Und das liegt an seiner Frau.
Elke Büdenbender ist Richterin am Berliner Verwaltungsgericht. Sie ist das,
nach allem, was man weiß, gern. Als Frau des Bundespräsidenten aber wäre
damit Schluss. Eine First Lady, die Urteile spricht, derlei scheint
undenkbar. Stattdessen müsste die Juristin schon recht bald
Repräsentationspflichten übernehmen, ausgestattet mit eigenem Büro und
eigenem Mitarbeiterstab. Bei Reden und Empfängen, auf Reisen und in
Rathäusern sollte sie mit geneigtem Haupt ihrem Ehemann lauschen und
freundlich lächelnd viele Hände schütteln.
Elke Büdenbenders Vorstellungen von einem interessanten und
selbstbestimmten Leben entspräche dies eher nicht, ist aus dem Umfeld des
Ehepaars zu hören. Die Juristin, die 2010 von ihrem Ehemann eine Niere
gespendet bekam, hat nie viel Wert auf Öffentlichkeit gelegt – an der sie
in Zukunft kaum vorbeikommen wird.
So ist jetzt nun mal die Lage. Am Montagmorgen haben sich CDU, CSU und SPD
auf Frank-Walter Steinmeier als gemeinsamen Kandidaten für das Amt des
Bundespräsidenten geeinigt. Mit gerade 61 Jahren dürfte der
Nochaußenminister Mitte Februar zum zwölften Staatsoberhaupt des
Bundesrepublik gewählt werden. Er wäre der dritte Sozialdemokrat in diesem
Amt.
## Fleißig und erkennbar gewandt
Steinmeiers Parteichef Sigmar Gabriel ist erkennbar froh. Sein Vorpreschen
in dieser hoch brisanten Personalfrage hat sich ausgezahlt: Er hat seinen
Kandidaten durchgesetzt, während die Union das Nachsehen hat.

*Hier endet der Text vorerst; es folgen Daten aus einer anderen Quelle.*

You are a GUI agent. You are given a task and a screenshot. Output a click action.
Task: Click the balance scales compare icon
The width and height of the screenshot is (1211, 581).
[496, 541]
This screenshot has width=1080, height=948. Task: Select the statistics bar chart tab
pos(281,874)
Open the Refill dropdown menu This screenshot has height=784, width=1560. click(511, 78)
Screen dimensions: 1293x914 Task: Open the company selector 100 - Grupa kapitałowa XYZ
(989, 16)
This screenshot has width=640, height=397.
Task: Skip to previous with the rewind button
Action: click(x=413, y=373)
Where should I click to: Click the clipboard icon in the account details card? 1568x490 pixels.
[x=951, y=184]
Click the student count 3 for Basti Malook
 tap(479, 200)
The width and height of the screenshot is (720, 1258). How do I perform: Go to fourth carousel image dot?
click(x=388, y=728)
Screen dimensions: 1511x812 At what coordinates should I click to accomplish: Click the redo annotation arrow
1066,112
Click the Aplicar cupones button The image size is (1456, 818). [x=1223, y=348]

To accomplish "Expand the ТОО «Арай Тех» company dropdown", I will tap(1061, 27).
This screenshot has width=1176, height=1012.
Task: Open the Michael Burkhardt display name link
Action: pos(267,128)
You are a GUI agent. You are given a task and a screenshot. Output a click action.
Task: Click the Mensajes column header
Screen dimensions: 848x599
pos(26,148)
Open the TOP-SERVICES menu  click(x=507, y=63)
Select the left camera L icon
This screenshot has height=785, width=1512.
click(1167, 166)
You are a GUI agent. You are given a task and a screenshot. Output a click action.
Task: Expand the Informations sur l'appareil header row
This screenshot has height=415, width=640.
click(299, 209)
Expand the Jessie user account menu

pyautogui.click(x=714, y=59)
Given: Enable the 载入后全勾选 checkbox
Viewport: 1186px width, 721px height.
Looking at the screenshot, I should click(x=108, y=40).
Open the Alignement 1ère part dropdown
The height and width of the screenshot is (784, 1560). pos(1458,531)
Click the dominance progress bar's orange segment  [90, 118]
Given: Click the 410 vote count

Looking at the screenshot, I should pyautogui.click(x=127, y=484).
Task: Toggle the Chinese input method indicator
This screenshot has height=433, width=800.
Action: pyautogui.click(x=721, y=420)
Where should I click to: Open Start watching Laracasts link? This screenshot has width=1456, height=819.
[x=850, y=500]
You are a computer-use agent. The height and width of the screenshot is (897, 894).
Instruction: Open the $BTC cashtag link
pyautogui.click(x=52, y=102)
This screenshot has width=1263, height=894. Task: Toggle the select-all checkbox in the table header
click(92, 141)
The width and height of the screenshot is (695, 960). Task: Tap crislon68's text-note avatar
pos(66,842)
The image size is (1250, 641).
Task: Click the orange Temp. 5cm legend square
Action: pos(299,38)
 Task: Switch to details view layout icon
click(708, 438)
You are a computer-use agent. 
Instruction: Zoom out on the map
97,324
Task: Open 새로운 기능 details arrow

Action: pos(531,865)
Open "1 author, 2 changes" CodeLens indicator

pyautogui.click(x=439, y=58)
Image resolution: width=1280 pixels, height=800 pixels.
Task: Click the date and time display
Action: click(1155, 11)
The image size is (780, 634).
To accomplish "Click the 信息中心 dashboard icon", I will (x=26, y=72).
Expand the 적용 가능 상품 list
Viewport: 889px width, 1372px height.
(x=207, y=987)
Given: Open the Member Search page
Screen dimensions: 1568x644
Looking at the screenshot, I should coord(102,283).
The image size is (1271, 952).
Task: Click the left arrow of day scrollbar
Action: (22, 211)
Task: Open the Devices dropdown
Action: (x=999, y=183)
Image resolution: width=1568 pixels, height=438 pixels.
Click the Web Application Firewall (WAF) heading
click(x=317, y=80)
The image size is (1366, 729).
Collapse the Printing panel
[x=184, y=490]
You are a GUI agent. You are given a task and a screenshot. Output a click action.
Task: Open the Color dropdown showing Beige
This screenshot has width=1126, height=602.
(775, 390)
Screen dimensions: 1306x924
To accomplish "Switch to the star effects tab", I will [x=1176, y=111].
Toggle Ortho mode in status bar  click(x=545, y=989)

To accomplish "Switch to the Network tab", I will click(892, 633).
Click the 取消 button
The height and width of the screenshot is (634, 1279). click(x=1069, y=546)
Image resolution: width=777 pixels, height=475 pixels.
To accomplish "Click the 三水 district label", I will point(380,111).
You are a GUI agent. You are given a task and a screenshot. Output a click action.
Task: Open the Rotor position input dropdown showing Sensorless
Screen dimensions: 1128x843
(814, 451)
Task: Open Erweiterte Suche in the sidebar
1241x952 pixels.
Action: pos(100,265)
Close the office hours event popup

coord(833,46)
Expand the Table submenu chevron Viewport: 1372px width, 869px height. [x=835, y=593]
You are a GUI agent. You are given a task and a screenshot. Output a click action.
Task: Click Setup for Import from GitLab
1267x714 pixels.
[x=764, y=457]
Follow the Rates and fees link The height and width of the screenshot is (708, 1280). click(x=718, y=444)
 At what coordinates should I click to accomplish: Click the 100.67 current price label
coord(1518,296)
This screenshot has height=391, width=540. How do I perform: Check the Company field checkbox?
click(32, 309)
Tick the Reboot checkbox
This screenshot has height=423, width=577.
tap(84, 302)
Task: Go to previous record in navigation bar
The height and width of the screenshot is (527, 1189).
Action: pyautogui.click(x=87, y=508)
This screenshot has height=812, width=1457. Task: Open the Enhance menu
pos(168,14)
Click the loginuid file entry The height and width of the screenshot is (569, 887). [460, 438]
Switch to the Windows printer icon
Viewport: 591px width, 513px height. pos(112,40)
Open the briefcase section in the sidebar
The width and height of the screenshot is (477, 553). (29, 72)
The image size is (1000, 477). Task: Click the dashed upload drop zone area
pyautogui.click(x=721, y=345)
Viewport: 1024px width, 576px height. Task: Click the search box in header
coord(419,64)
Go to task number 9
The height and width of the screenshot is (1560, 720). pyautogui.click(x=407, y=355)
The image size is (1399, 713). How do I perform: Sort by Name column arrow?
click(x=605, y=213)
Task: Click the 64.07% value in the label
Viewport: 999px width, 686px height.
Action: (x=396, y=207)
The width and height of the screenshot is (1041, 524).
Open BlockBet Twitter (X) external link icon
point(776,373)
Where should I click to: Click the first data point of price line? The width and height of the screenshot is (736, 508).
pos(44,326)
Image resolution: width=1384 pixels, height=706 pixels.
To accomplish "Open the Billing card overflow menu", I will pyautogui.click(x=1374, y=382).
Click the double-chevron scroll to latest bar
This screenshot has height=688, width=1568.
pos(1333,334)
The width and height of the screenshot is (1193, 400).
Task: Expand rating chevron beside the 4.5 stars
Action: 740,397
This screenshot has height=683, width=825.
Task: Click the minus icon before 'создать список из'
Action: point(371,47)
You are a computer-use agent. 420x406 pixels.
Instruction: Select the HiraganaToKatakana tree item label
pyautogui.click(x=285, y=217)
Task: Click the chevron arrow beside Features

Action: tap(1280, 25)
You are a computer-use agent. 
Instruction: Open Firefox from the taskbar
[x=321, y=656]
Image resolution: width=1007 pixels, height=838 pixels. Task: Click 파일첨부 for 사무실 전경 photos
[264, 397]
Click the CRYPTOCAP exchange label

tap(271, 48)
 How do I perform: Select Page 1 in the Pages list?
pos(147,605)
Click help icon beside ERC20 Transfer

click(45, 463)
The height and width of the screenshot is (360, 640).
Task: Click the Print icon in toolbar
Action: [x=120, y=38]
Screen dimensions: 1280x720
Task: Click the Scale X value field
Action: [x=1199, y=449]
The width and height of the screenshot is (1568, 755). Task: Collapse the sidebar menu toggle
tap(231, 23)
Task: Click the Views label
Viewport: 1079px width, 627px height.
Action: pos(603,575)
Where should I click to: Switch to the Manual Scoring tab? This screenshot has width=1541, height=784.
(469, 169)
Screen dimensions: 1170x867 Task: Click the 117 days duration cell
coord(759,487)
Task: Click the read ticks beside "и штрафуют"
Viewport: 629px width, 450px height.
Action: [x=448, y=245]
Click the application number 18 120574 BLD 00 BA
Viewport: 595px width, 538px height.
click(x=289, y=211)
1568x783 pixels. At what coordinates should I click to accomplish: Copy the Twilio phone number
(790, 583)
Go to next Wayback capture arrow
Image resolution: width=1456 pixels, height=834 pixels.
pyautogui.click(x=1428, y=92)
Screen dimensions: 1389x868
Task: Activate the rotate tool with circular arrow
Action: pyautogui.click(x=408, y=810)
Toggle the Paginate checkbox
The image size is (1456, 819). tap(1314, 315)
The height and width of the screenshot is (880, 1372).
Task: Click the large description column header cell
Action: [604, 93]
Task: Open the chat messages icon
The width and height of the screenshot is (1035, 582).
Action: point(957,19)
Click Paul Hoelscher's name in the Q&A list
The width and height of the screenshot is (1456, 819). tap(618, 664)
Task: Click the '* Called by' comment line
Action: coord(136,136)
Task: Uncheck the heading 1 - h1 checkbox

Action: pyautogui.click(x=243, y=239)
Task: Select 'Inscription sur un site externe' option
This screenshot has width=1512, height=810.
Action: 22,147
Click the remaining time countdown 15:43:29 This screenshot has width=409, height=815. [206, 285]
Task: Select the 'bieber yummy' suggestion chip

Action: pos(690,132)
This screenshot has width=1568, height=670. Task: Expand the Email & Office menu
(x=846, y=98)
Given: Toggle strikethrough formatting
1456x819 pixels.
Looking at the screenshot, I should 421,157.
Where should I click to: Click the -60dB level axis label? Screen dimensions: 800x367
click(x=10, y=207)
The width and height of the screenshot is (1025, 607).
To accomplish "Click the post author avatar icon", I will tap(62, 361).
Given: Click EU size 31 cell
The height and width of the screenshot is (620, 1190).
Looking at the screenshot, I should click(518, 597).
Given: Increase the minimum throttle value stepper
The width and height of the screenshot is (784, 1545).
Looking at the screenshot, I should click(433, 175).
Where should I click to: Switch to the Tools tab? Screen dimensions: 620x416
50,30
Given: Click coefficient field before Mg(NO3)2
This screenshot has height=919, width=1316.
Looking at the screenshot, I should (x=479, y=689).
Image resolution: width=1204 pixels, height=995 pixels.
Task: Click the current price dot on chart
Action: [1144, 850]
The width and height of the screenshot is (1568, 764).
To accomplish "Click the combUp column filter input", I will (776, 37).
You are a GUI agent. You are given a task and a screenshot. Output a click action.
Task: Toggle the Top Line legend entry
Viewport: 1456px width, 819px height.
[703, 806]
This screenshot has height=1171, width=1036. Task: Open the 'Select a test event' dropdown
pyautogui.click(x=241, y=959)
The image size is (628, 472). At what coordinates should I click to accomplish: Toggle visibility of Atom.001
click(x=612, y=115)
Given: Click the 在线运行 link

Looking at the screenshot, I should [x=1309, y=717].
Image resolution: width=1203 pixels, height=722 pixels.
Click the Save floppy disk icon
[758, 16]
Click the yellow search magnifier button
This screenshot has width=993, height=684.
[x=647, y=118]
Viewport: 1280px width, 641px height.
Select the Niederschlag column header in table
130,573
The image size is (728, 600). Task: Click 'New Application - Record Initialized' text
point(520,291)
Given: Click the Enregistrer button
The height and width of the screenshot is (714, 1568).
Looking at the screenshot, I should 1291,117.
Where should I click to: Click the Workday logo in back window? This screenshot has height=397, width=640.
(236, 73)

Bei einer kurzen Pressekonferenz im Berliner Willy-Brandt-Haus sagt Gabriel
auf eine entsprechende Frage: „Ich habe gar nichts geschafft, die Person
Frank-Walter Steinmeier hat überzeugt.“ In einer Zeit der Umbrüche und der
Unsicherheit sei das Vertrauen der Bevölkerung in den höchsten
Repräsentanten des Staates „unabdingbar“, fügte Gabriel hinzu. Gebraucht
werde jemand, „der das Vertrauen genießt, die Sprachlosigkeit überwinden
kann und mit dem sich möglichst große Teile unserer Gesellschaft
identifizieren können“.
Tatsächlich gilt Frank-Walter Steinmeier als anerkannter und durchaus
beliebter Politiker. Keine Kleinigkeit, gemessen an der derzeit
grassierenden Politikerverachtung. Der SPD-Mann ist fleißig und erkennbar
gewandt auf dem diplomatischen Parkett. Ob Ukraine-Krise, Syrien-Krieg,
Irak und Afghanistan, ob China, USA , Russland oder Sudan – der deutsche
Außenminister ist permanent unterwegs und mit allen im Gespräch. Genau
diese Zugewandtheit und Prinzipientreue prädestinieren ihn für das neue
Amt.
Aber natürlich gibt es auch Kritik an diesem Kandidaten. Steinmeier steht
nicht nur für die sogenannte Agenda 2010, die er als Gerhard Schröders
Kanzleramtschef mit getragen hat, oder für das historisch schlechteste
SPD-Wahlergebnis von 23 Prozent, das er als Spitzenkandidat zur
Bundestagswahl 2009 geholt hat. Mit dem Namen Steinmeier fällt auch immer
der Name Murat Kurnaz.
## Schulz als Nachfolger?
Der in Deutschland geborene und aufgewachsene Kurnaz war von Januar 2002
bis August 2006 ohne Anklage im berüchtigten US-Gefangenenlager Guantanamo
Bay auf Kuba festgehalten und gefoltert worden. Steinmeier wird
vorgeworfen, sich als Schröders Kanzleramtschef einer Auslieferung von
Kurnaz nach Deutschland in den Weg gestellt zu haben. Dabei sollen sowohl
deutsche als auch US-Nachrichtendienste von dessen Unschuld überzeugt
gewesen sein. Noch als Außenminister der rot-grünen Bundesregierung hatte
Steinmeier 2007 erklärt: „Ich würde mich heute nicht anders entscheiden.“
Am Montag meldete sich Murat Kurnaz gleich nach der Bekanntgabe von
Steinmeiers Kandidatur zu Wort. „Bis heute ist Frank-Walter Steinmeier
nicht auf mich zugekommen, bis heute hat er sich nicht entschuldigt“,
teilte er über seinen Anwalt mit. Für Kurnaz sei es „eine offene Wunde“,
dass der deutsche Staat ihn in der Not im Stich gelassen habe.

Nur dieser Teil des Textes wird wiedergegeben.